--- Data under study Enclosed Below ---
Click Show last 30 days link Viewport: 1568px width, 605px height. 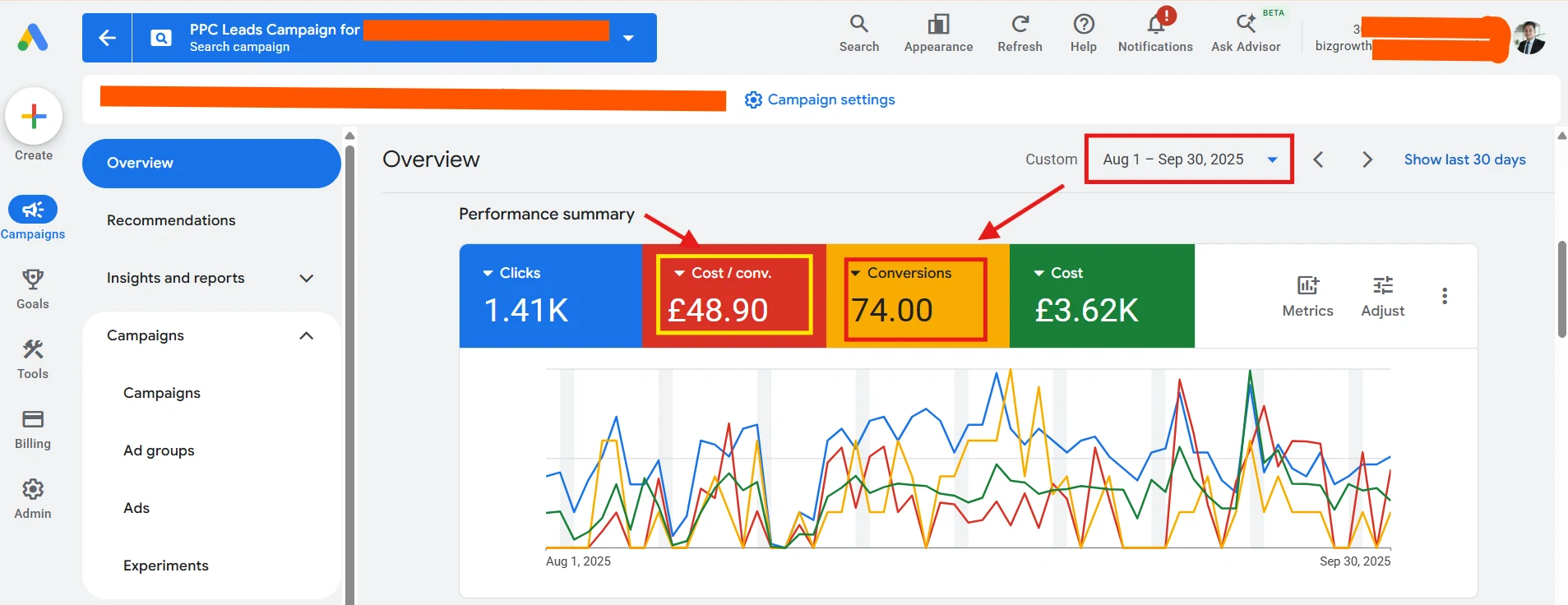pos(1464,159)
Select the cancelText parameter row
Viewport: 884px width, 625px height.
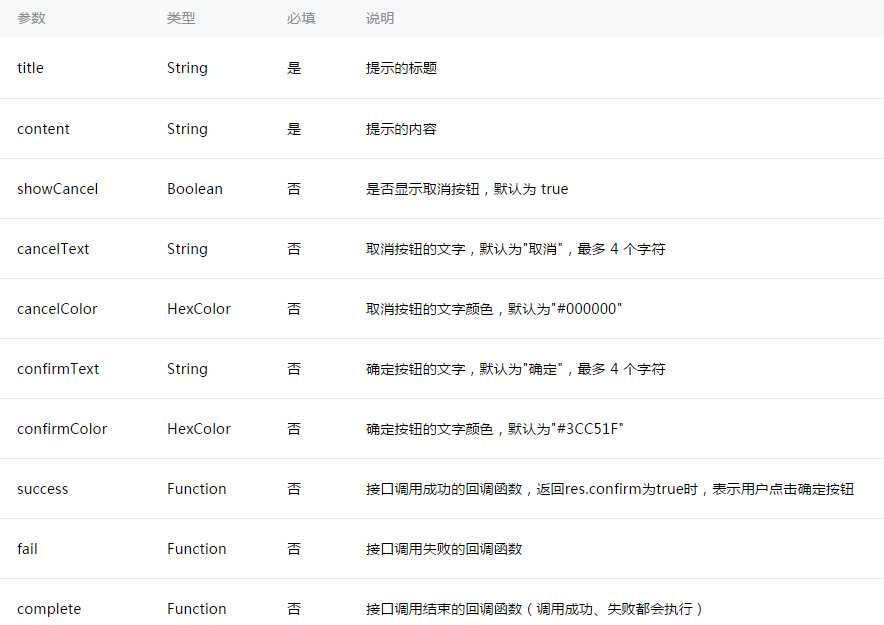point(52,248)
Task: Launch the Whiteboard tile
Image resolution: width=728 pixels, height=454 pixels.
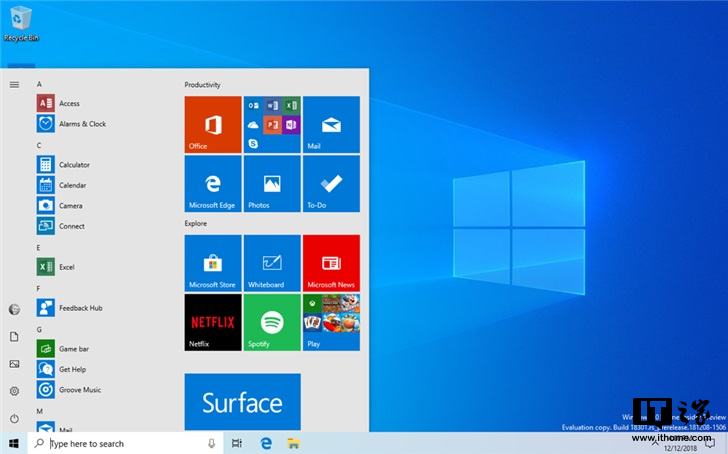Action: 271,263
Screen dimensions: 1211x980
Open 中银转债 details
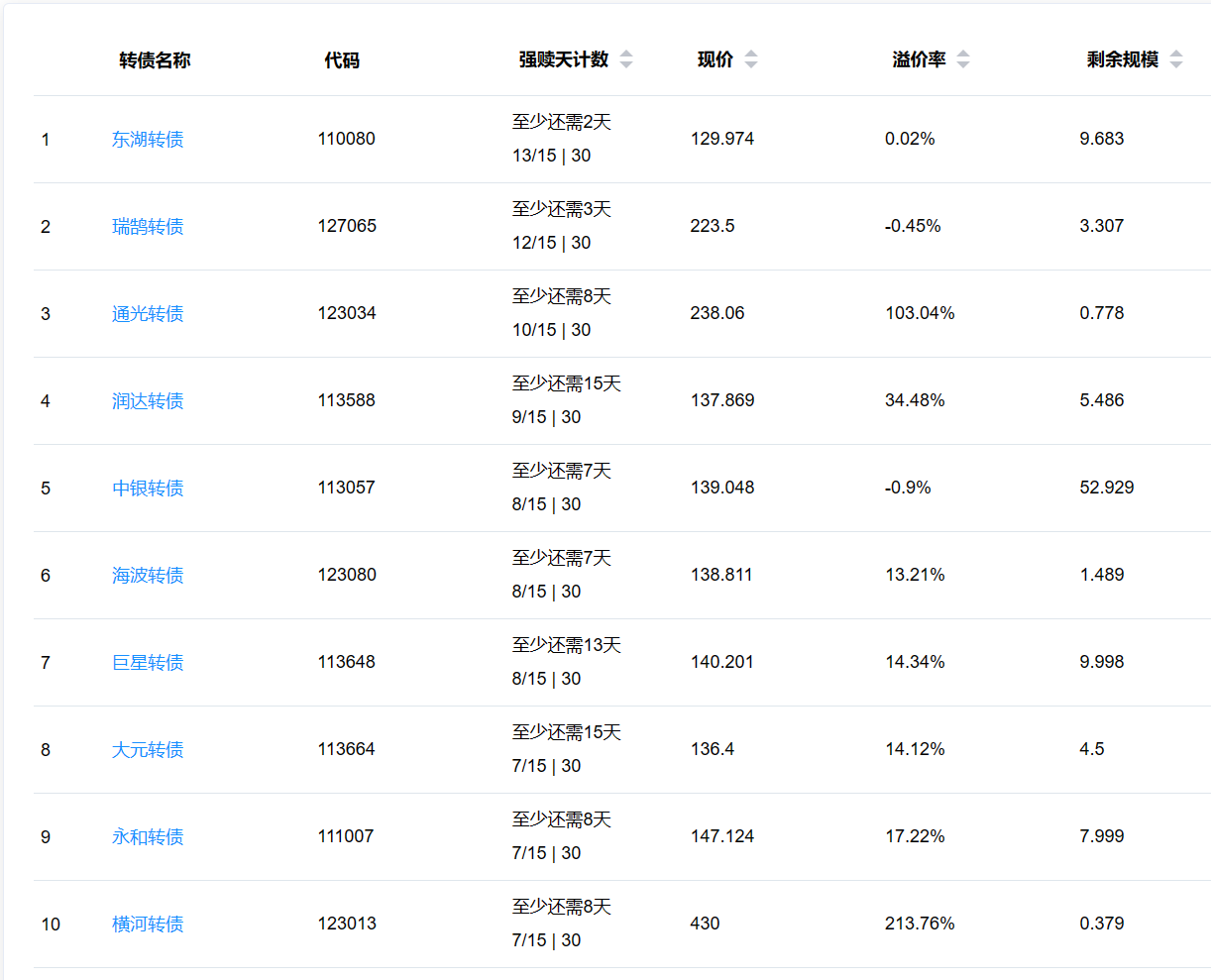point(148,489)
--- End of Enclosed Data under study ---
**Activity**: Each line from the one holding "Select the cancelText parameter row" through the last line of the records above must be duplicated exactly, and pictures must not be.

**Completed exercise**:
Select the cancelText parameter row
Viewport: 884px width, 625px height.
point(52,248)
Task: Launch the Whiteboard tile
Image resolution: width=728 pixels, height=454 pixels.
Action: 271,263
Screen dimensions: 1211x980
Open 中银转债 details
point(148,489)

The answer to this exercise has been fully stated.